Elli erkek indi arabadan. Kız istemeye gelen kalabalık… ah o kalabalık… İnsanın gözünü boyayacak kadar düzgün giyimli, göğsü kabarık, yürüyüşleri kendinden emin genç adamlar. Ben elli dedim ama vallahi billahi yirmi beşten aşağı değildi. Belki kırk bile olabilir. Bir noktadan sonra sayamadım çünkü penceredeki perdeyi aralayınca önümden geçen kaslı kollar, geniş omuzlar, jilet gibi saçlar; insanın sayma yeteneğini elinden alıyor. Hepsi genç yağız kaslı. İnsanı günaha sokacaklar. Hayatın bana işte hayatta bunlar var ama sana düşmez deme şekli olabilir. Perde arasından baktım tabii. Evlenmeye çeyrek kala bakma konusunda jübilemizi de mi yapmayak? Belli bunlar koruma. Evlenince yine etrafta olurlar ama ben öyle bir kız değilim. Aklı kıt olsa da kocama ihanet etmem. Ne olursa olsun etmem. Kendi kalitemi düşürmem. Arabadan inen kapı önüne dizildi, inen dizildi. Sanki belalım falan var da ya benimsin ya toprağın diye kapıya dayanacak. Kayınpederim olacak bey amca boşuna masraf etmişsin. Bu köy benim kıymetimi anlamadı. Yok kapıma dikilecek hayranım demek istedim ama diyemedim tabii.

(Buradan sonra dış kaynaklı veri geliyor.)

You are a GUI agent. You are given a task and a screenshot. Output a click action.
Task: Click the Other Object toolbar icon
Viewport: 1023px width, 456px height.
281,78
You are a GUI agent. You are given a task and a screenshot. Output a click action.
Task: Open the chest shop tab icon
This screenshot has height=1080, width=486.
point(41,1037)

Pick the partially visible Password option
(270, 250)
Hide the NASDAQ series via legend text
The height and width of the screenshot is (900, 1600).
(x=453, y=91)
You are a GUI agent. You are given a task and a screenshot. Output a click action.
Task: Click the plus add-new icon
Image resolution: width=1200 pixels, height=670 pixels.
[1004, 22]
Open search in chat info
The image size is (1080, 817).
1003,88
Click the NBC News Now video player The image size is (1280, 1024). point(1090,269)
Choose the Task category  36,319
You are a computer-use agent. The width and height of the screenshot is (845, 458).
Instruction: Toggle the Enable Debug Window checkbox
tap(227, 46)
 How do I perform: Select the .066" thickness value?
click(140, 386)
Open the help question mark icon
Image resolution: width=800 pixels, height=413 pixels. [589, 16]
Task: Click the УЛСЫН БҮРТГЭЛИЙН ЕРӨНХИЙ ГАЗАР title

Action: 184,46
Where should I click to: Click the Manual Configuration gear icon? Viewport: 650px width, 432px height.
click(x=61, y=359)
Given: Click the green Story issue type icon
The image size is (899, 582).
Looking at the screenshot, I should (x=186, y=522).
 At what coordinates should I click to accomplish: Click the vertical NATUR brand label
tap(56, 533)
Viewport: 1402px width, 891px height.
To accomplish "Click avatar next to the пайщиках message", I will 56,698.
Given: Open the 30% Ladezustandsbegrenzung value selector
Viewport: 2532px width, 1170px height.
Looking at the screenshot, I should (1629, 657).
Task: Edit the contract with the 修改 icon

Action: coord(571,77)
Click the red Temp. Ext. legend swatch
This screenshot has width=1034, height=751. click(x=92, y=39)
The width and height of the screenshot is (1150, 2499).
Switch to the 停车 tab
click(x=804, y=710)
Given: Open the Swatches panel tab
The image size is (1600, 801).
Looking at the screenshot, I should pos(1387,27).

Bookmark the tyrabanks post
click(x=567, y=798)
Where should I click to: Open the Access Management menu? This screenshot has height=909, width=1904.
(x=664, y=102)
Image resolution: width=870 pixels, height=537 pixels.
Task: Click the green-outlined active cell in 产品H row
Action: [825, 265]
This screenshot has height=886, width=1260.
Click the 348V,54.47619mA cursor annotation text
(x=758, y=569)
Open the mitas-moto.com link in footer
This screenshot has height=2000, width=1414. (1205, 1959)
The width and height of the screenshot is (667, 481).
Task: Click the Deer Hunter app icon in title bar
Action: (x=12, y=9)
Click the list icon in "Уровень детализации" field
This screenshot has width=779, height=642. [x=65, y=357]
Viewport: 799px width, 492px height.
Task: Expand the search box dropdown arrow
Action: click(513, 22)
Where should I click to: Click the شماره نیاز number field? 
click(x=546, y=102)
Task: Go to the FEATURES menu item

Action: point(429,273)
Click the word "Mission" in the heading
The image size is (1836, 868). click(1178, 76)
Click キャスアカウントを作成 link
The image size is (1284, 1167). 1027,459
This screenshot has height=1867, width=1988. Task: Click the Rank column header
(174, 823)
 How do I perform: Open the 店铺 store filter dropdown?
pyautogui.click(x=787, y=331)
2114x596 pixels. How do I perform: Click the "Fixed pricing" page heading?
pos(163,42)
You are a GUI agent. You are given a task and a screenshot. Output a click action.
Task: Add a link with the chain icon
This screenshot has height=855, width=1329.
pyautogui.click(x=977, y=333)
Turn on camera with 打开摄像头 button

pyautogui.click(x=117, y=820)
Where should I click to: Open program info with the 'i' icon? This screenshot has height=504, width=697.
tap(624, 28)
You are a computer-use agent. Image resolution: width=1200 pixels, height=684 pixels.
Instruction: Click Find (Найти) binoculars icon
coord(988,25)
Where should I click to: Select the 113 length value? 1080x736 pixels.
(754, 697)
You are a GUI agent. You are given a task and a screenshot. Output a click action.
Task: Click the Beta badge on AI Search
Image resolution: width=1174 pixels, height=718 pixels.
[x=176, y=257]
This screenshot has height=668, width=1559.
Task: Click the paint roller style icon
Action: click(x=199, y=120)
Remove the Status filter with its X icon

Adamlar hani şu televizyon dizilerindeki, siyah takım elbiseli, güneş gözlüklü, omuzlarına kartal konmuş gibi dik yürüyen adamlardan. Tabi bunu görünce insan bir an düşünüyor.
Bu evlilik zenginliğe mi açılıyor acaba? Yoksa kayınpederim mafya mı?
Ama kayınpederim olacak adamın yürüyüşü mafya havasından çok “kalp çarpıntısı olan sinirli keçi” gibiydi. Terlikleri giyip birine bağıracakmış gibi yüzü hep asık.
Suratsız kayınpederim karısından da sonra indi arabadan. En son yani. Karısı mı? Hiç sormayın. Müstakbel kaynanam diye demiyorum gulyabani hikayeleri kesin bu kadının büyük büyük annesini gören biri tarafından uydurulmuş olabilir. Nesilden nesile de daha kötüye gitmiş. Çünkü kaynanamla yanyana koysalar gulyabaniyi seçerdim. Öyle bir surat. Oğluna zorla tecavüz edip fotoğraflarını bilbord yaptırmış olsam bu kadar düşmanca bakamazdı etrafa. Hayır hanım teyze niyetin yok madem niye geliyorsun kız istemeye. Silah mı dayadık?
Kadın kapıdan içeri girse evdeki ekmek mayalanmayı bırakır yemin ederim. Böyle bir negatif enerji olamaz. Abartmıyorum. Kadını gören sanki alnının ortasına "gülme yasağı" mühürlenmiş sanır. Suratı hiç açılmıyor. Kendisi gelmiş kız istemeye, ama yüz ifadesi sanki “Gelinin bütün neşesini çalacağım, evini karanlıkla dolduracağım” diye yemin etmiş gibi.
Eee damat bey nerede?
Evet evet, damat… hani şu evlenecek olan kişi… hani bu kalabalığın uğruna buraya geldiği adam… yok. Kaybolmuş. Unutulmuş. Varlığı bile hatırlanmamış.
O kadar silik bir karakter olmalı ki, arabaya binerken “Bir şey eksik ama ne?” diye düşünüp sonunda hatırlayamamışlar. Yazık… Vallahi yazık. Damat istemeye gelmiyor ama korumaları geliyor. Dünyanın tersine döndüğü gün gibi.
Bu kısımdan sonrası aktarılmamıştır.